DETAILED DESCRIPTION
For the purpose of promoting an understanding of the principles of the invention, reference will now be made to the embodiments illustrated in the figures and specific language will be used to describe the same. It will nevertheless be understood that no limitation of the scope of the invention is thereby intended, such alterations and further modifications in the illustrated system, and such further applications of the principles of the invention as illustrated therein being contemplated as would normally occur to one skilled in the art to which the invention relates. Unless otherwise defined, all technical and scientific terms used herein have the same meaning as commonly understood by one of ordinary skilled in the art to which this invention belongs. The system, methods, and examples provided herein are illustrative only and not intended to be limiting.
The terminology and structure employed herein is for describing, teaching and illuminating some embodiments and their specific features and elements and does not limit, restrict or reduce the spirit and scope of the invention.
Embodiments of the present invention will be described below in detail with reference to the accompanying drawings.

Figure 2 illustrates a block diagram depicting direct injection of steam in accordance with an embodiment of the present invention. In an embodiment, method is provided for direct injection and mixing of steam into solid oxide fuel cell stack. Hence, there is no requirement for pre-mixing of fuel with steam. In another embodiment, steam is injected in opposite direction from the entry of “fuel in”. For example, if entry of steam is from “top” side of the system, then, entry of “fuel in” is from bottom side of the system. In one of the embodiments, steam is injected in the opposite direction to the “fuel-in” direction in order to ensure better mixing at each layer of the SOFC stack. In another embodiment, steam injection-mixing-stack is provided in accordance with our invention. Further referring to Figure 2, uniform mixing of fuel and steam occurs in the steam-injection-mixing stack. In contrast to the prior art, there is no requirement for separate unit of reformer. In one of the embodiments of our invention, reformation happens in the steam-injection-mixing stack. Hence, electrochemical reactions occur in the steam-injection-mixing stack. In yet another embodiment, superheat steam is present in the steam-injection-mixing stack as referred in Figure 2. Figure 2 only depicts embodiments of the present invention without showing directions of the entry of “steam” and “fuel-in”. Figures 3 and 4 shows the directions of the “steam” entry and “fuel-in” in accordance with a preferred embodiment of the present invention.

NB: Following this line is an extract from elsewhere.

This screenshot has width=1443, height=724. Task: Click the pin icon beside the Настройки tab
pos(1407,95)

In an illustrated embodiment, the system for direct injection and mixing of steam into solid oxide fuel cell stack may include a fuel unit, a steam unit and a steam injection-mixing solid oxide fuel cell (SOFC) stack and other required sub-units.

Examples
Example 1:
Example 1 provides a method of injecting steam directly into the fuel inlet path at the cell plenum area that reduces the heat demand and eliminates separate system for steam generation and injection. Figure 3 illustrates steam generation and mixing inside solid oxide fuel cell (SOFC) stack in accordance with an embodiment of the present invention. In yet another embodiment, the present invention provides a system for injecting steam directly into the fuel inlet path at the cell plenum area that reduces the heat demand and eliminates separate system for steam generation and injection. Further referring to Figure 3, each fuel channels may receive uniform composition of the hydrocarbon to steam mixture. In another embodiment, the temperature effects along the height of the stack (one cell to another cell) may be nullified. In yet another embodiment, uniform fuel distribution along the cell length avoids fuel starvation towards end of the cell in accordance with our invention. As a result, hot spots and anode damage in such regions are prevented by the present disclosure.

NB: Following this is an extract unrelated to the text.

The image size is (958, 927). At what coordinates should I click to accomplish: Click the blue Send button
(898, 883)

In an embodiment of the invention, the present invention provides a method to use exhaust heat of the stack for steam in the close vicinity of the stack (heat source). Therefore, for cooling stack,
air requirement to the stack will be reduced. The present invention provides reduction in balance of plant (BoP) load. In another embodiment, fuel utilization at stack is increased. Again referring to Figure 3, fuel distribution at stack is improved which in turn improves fuel & steam mixing. Therefore, presently disclosed method and system maintains high efficiency.

Example 2:

In example 2, an injection tube/pipe is provided with different diameter of holes for entry of steam. Entry of “steam” and “fuel-in” are from opposite directions. As shown in Figure 4, entry for “steam” is from top of the system. Entry of “fuel-in” is from bottom of the system as shown in Figure 4. It ensures that the steam is uniformly distributed in overall volume in accordance with an embodiment of the present invention. Figure 4 illustrates a steam injection tube/ pipe with different diameter of holes to ensure the steam uniformly distributed in overall volume in accordance with an embodiment of the present invention. This makes proper mixing of the “steam” and “fuel-in” with many technical advantages. In one of the embodiments of the present invention, steam injection tube/ pipe is having different diameter of holes, wherein entry of “steam” and entry of “fuel-in” is from opposite directions.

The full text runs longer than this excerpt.